## Work instructions
a) In the passage on the Chargers' special teams, which long snapper has the unit turned to?
b) Continue the passage on the Chargers' special teams from where it stops.

## Quoted passage
== Segment start ==
On Sunday, the Chargers allowed a punt deflection that led to a touchdown on the next play, adding the miscue to a laundry list that already includes two punt blocks for a safety, a punt block recovered for a touchdown, another punt block, a field goal block, a botched extra point attempt, a punt return for touchdown, and two kickoff returns for touchdowns in the same game — all in nine weeks of football.
And that's not including the many missed tackles on returns that have swayed field position in the Chargers' disfavor.
The unit has turned to its fifth long snapper, a second kicker, and nearly lost its punter Sunday after he was left writhing on the field in pain following Sunday's first-quarter deflection. The only unwavering piece to this enigmatic puzzle has been Crosby's place at the helm.
On Monday, Turner vehemently defended the 2007 Special Teams Coach of the Year, placing the accountability on his players before his coach when asked if the team's bye week would be a better time than any to fire Crosby if the move was to ever be made.
== Segment end ==
## Available data
== Segment start ==
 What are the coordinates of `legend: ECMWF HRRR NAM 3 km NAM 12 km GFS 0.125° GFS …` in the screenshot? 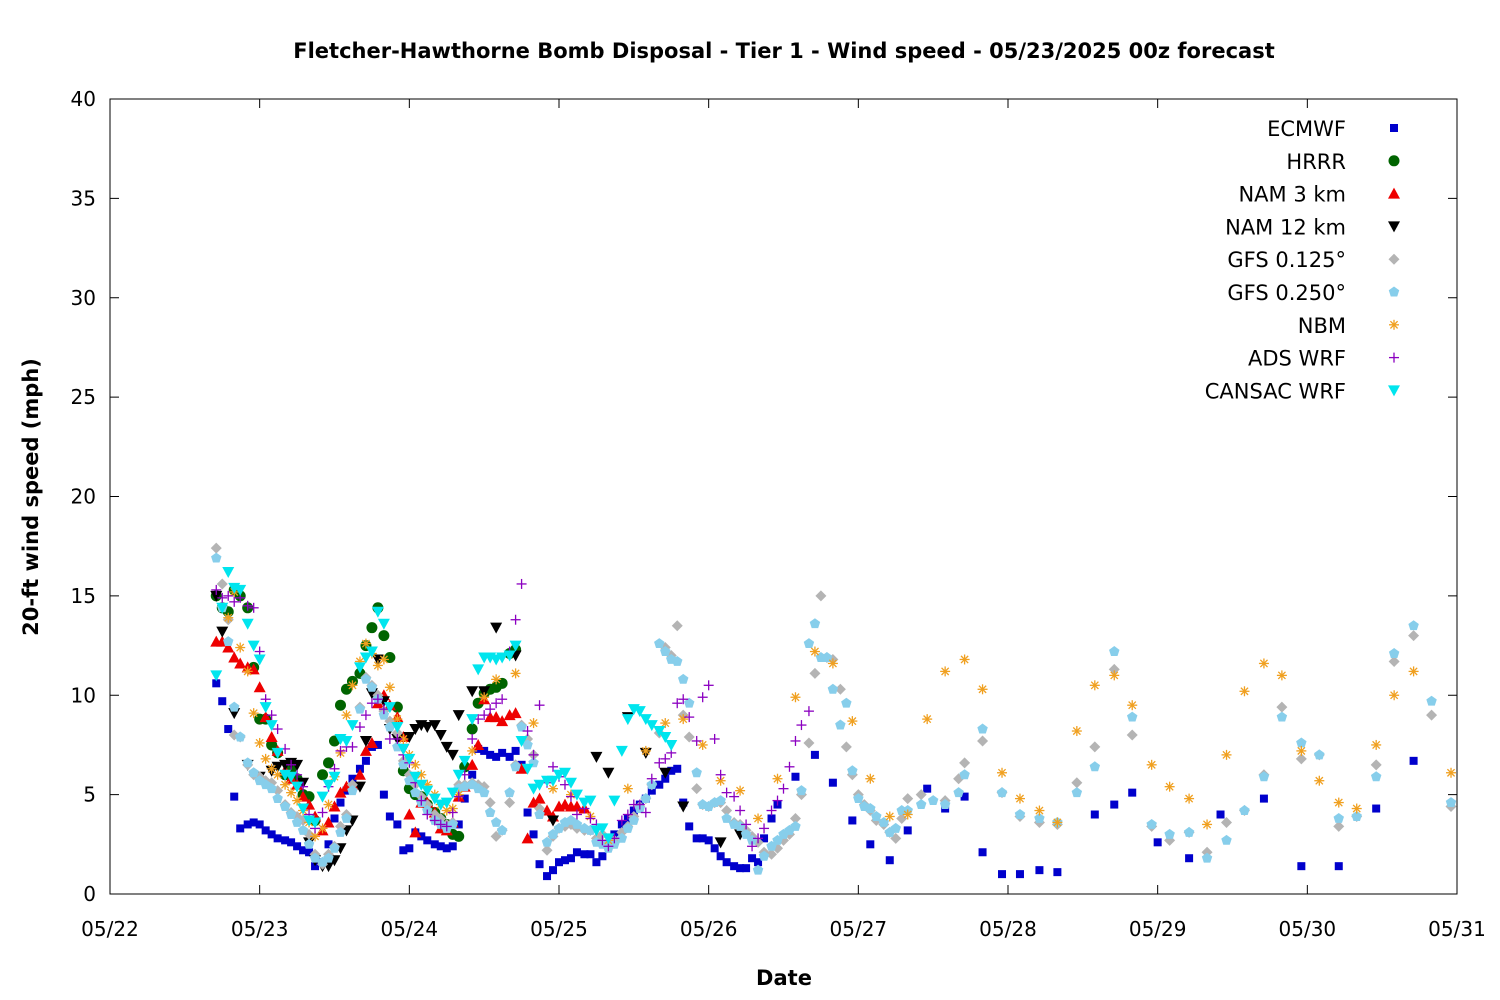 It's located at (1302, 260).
== Segment end ==
## Task responses
a) Its fifth long snapper.

b)
"There’s about five guys I’d let go before him, and that’d be the five guys that have had mental errors and given up blocked punts," Turner said. "He’s not out there doing it. He gets them ready to play. When I can put a tape on Friday of a guy doing it right and not doing it right on Sunday, that’s not Steve Crosby."
Turner has defended Crosby from the beginning, only progressively becoming more emotional and adamant.
While faulting "two or three" of the mental miscues on players playing special teams "because of an injury (who) haven’t handled it very well," Turner went a step further this time.
"Over the next five days we’re going to fix the issues we have in the punting game," Turner said. "We will not have another punt blocked for the rest of the season.